── Information ──

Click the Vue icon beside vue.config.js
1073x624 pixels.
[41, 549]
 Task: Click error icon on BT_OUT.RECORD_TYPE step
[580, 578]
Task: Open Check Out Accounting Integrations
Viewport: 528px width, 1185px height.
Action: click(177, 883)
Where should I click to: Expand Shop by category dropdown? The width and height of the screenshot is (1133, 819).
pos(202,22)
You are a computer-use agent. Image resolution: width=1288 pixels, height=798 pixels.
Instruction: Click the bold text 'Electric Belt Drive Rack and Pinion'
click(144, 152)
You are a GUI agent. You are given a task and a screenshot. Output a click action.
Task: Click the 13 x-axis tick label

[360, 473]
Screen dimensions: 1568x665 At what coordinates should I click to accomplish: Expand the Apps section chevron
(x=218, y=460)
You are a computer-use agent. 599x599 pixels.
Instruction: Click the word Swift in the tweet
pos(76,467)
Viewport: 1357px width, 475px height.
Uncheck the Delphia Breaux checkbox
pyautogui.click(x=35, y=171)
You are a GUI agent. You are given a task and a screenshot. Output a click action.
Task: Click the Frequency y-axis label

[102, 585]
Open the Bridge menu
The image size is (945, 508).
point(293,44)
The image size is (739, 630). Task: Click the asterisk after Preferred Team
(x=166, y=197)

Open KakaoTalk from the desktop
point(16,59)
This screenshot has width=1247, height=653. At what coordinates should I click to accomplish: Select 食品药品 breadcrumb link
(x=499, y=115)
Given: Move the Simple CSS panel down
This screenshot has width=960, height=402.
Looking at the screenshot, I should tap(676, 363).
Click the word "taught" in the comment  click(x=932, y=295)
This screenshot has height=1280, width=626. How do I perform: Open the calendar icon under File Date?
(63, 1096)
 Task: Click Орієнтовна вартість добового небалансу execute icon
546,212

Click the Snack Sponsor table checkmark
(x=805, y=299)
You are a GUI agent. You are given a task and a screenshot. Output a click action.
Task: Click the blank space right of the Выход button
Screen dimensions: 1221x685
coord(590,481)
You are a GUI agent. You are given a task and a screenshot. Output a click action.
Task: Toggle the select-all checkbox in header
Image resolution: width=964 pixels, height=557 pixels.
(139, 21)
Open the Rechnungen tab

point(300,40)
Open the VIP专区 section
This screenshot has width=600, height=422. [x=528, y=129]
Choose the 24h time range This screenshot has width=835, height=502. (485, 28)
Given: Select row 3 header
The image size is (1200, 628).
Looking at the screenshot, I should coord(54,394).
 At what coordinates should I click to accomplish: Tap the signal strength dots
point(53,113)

───

#### Task prompt:
Your answer must be the lines from the one containing "Open the VIP专区 section" through the last line of the entries, copied exactly, with no other lines.

#### Answer to this problem:
Open the VIP专区 section
This screenshot has width=600, height=422. [x=528, y=129]
Choose the 24h time range This screenshot has width=835, height=502. (485, 28)
Given: Select row 3 header
The image size is (1200, 628).
Looking at the screenshot, I should coord(54,394).
 At what coordinates should I click to accomplish: Tap the signal strength dots
point(53,113)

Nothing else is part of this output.